If you’re a nerd like me, you’ll probably be very familiar with Reddit . Reddit describes itself as “the front page of the internet” which is certainly true for me and many others. I use it pretty much on a daily basis. Anything from tech news digest, to niche topics and to tech support. There’s a subreddit for anything!
I’ve used Reddit as a data source for many of my research projects mainly due to the wealth of data available and the ease of access using the official API.
This brings me to the most important point. How do I collect the data? Conveniently, there’s a Python package for interacting with the Reddit API called PRAW .
Note : If you don’t fancy programming (which is fine btw) there are third-party services like pushshift.io which archives data without the need for putting together a script.
PRAW (Python Reddit API Wrapper) is perhaps one of the most used Python packages for scraping data off Reddit.

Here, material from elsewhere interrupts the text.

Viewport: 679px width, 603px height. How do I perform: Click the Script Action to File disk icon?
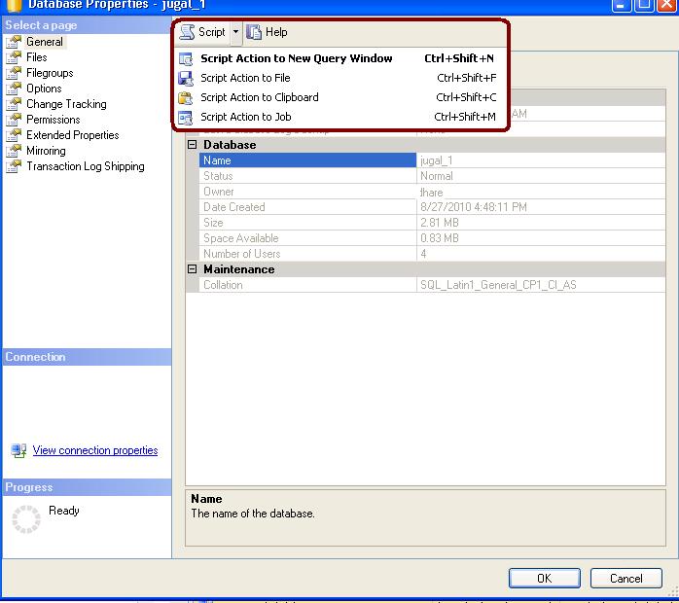(x=186, y=78)
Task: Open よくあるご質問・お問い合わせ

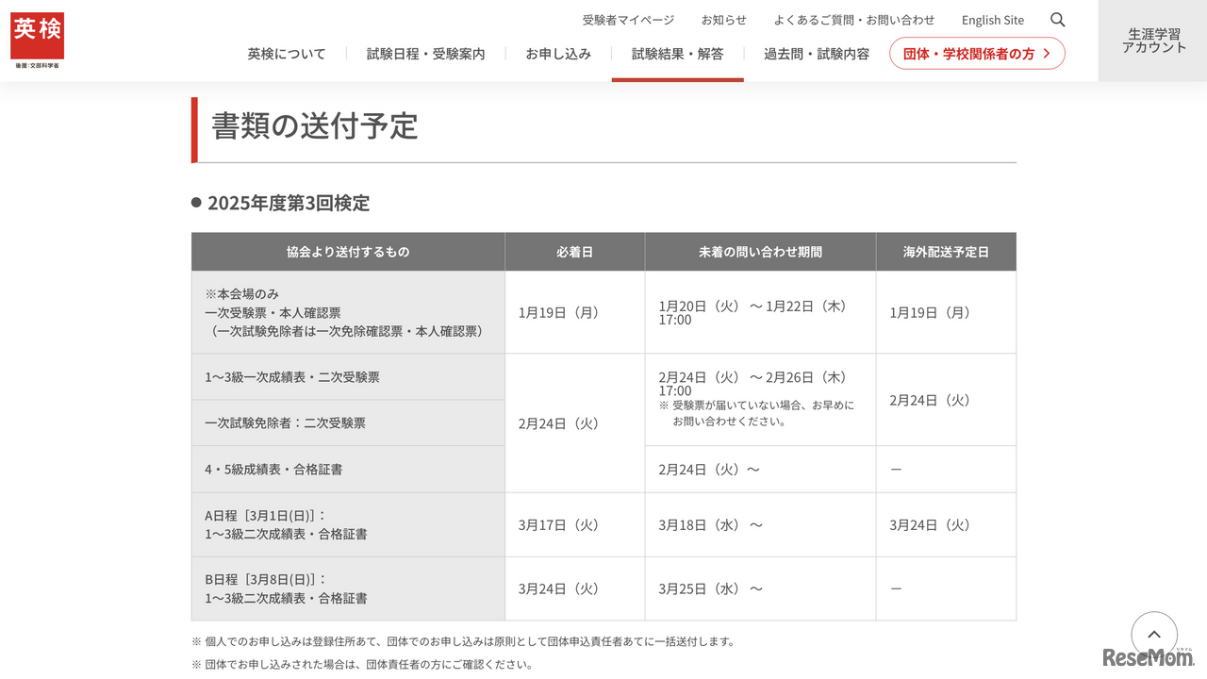Action: [853, 19]
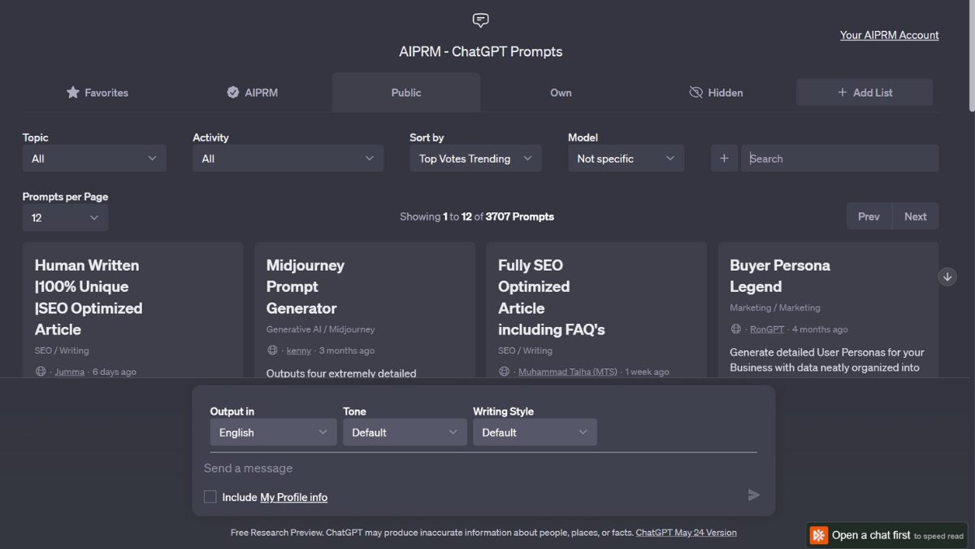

I’ve used this for all my research projects and suits my needs well.
On a side note, PRAW has full access to the API meaning that it has the ability to both read and write data. This is particularly useful if you’re interested in creating bots for automating tasks like posting submissions and leaving replies. For the purposes of this task, we will just be reading data.
Much like installing any other python package, installing this package can be done with a simple
pip install . PRAW is only supported on Python 3.6+ so if you’re using an older version, you will need to update to at least 3.6
pip install praw
Getting API Keys
If you’ve ever used an API before, you’ll be familiar with the concept of API keys. In summary, API keys essentially allow you to access the API using your account without a password. This is known as OAuth . This also has the added benefit of allowing you to keep track of what projects you have running and how much data is being collected.
A word of warning : Most API’s place limits on the number of requests you make to their servers. This is done to ensure that people aren’t spamming the network with requests which could slow things down for others.
Getting API keys from Reddit is really easy. All you need is an account to get going.
Once you have logged into your account at reddit.com, head over to https://www.reddit.com/prefs/apps/ and click on “create another app…” under the “developed applications” subheading. Once that has been clicked, you’ll be presented with a form.
For the name and description, you can put whatever you want. Make sure that the redirect URL points to a valid URL (it can be anything you like) and that “script” is selected.
Once this is done, you’ll be able to see your client ID and client secret. Hold on to these as you’ll need them in the next step.
Connecting to the API
With the newly created client ID and secret, we can now start putting together our Python scraper.
To begin, let’s import the package and loading in the API keys (ID and secret).
import praw CLIENT_ID = "[YOUR ID KEY HERE]" CLIENT_SECRET = "[YOUR SECRET KEY HERE]" USER_AGENT = "[YOUR USERNAME HERE]" reddit = praw.Reddit( client_id=CLIENT_ID, client_secret=CLIENT_SECRET, user_agent=USER_AGENT, )
If you manage to get this far then congrats. This is the most technical bit and the rest is relatively straightforward.
If this worked successfully then we can move on to the next step – getting information about a subreddit.
Getting a subreddit
Using the initialised API, we can begin to collect data. In this case, subreddits; a space/community of Reddit where users post submissions and leave replies relating to a particular topic.
To test this out, I’m going to use the r/worldnews subreddit. This is as simple as …
subreddit = reddit.subreddit('worldnews')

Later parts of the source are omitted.